Page last updated at 08:02 GMT, Tuesday, 17 June 2008 09:02 UK

France's military faces overhaul

French President Nicolas Sarkozy
Mr Sarkozy wants a leaner fighting force

France is to cut 54,000 military and civilian defence jobs as part of a root-and-branch reform of the sector, under government plans.

President Nicolas Sarkozy is proposing to create a smaller and more mobile army he believes will be better equipped to respond to new threats.

His strategy is also expected to place an emphasis on a stronger European Union defence policy.

Officials say there is no plan to scrap France's nuclear deterrent.

Mr Sarkozy will present the proposals to military officials on Tuesday, in a paper called the White Book on Defence and Homeland Security.

It is the first major review of France's military organisation since 1994.

'Unpredictable' world

The review is expected to propose boosting spending on technology and intelligence, while cutting personnel.

Bruno Tertrais, a member of the expert panel who drew up the changes, hailed the document as "revolutionary".

"For the first time in centuries, France does not base its defence policy on the hypothesis of a major military conflict in Europe," he told the French AFP news agency.

"There is a very strong emphasis on intelligence, recognising that the world may not be more dangerous than it was in 1994 when we did the previous white paper, but it seems more unpredictable."

Under the plans, the number of combat-ready troops would be reduced from 50,000 to 30,000.

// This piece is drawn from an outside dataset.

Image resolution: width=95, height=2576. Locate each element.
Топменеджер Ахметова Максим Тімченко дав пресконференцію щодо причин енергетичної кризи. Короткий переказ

As well as placing more emphasis on EU co-operation, Mr Sarkozy is also expected to propose moving closer to Nato command.

France withdrew from Nato's military structure in 1966 in protest at the dominance of US commanders.

But Mr Sarkozy indicated earlier this year that France may return to the organisation's military command.

The proposed new military strategy will be discussed in parliament later this month.